Hi, all.
I have a question about TFDV (tensorflow data validation) and tfx.
Let me explain my case first. I want to pass custom generators and calculate custom statistics without re-writing StatisticsGen (tfx.v1.components.StatisticsGen | TFX | TensorFlow).
So I checked StatisticsGen can get the stats_option
parameter which has the type Optional[tfdv.StatsOptions]
and tfdv.StatsOptions
can get custom generators via the generators
parameter (tfdv.StatsOptions | TFX | TensorFlow).

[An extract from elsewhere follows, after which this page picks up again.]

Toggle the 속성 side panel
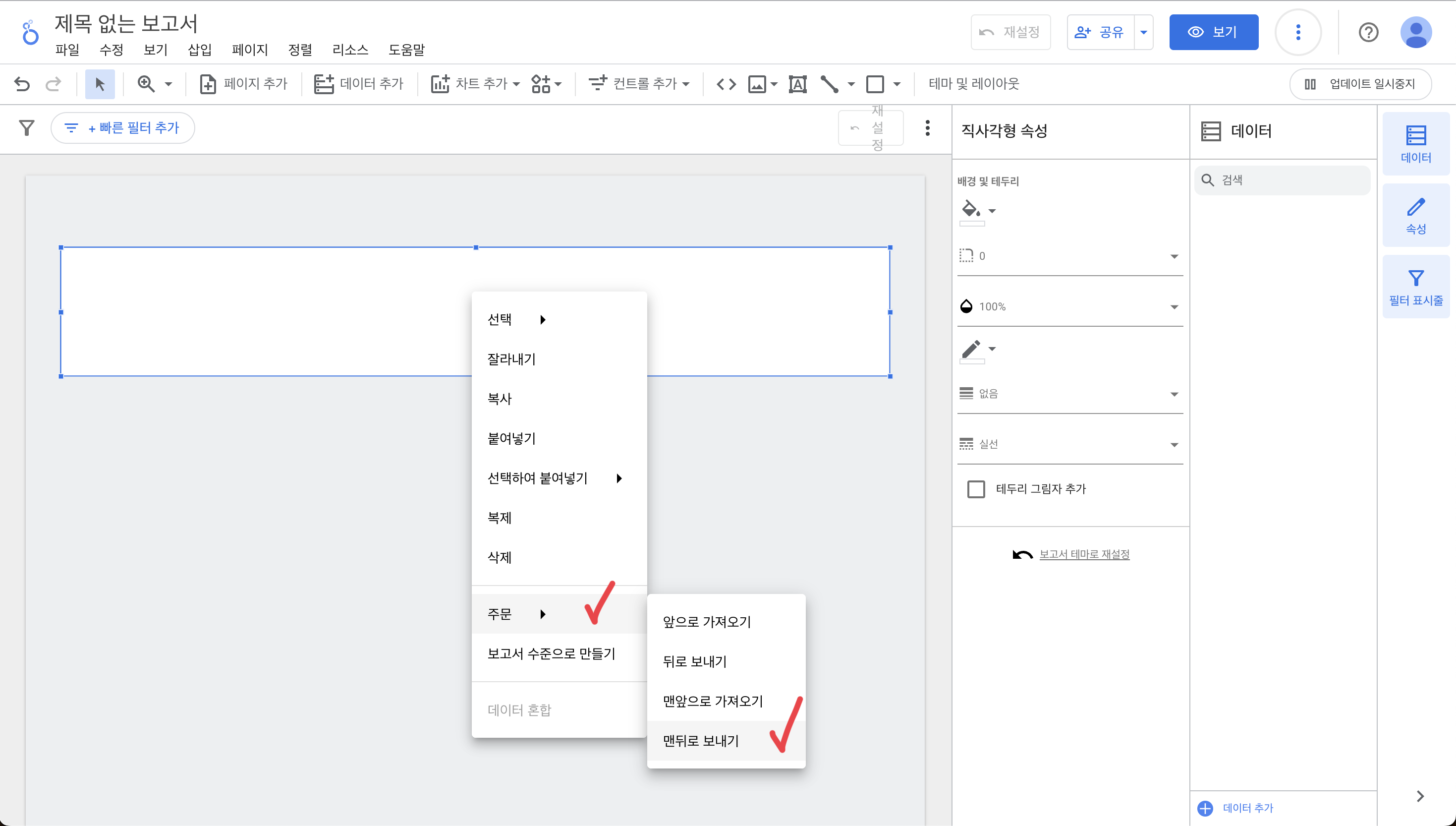The height and width of the screenshot is (826, 1456). (x=1416, y=216)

But as we can see below links, we cannot pass the generators
parameter to StatisticsGen’s executor, since StatisticsGen cannot serialize custom generators in tfdv.StatsOptions
.
- StatisticsGen serialize StatsOption via
StatsOption.to_json
method tfx/tfx/components/statistics_gen/component.py at 17991a0429de5126400ee87ca6dd633b3da5a68c · tensorflow/tfx · GitHub - to_json method of StatsOption class: data-validation/tensorflow_data_validation/statistics/stats_options.py at 597e2fda54d8bd30e76dc60dc58487d1b8780b2f · tensorflow/data-validation · GitHub (Custom generators are skipped)
In this situation, how can I pass custom generators to StatisticsGen and run with them?
Thank you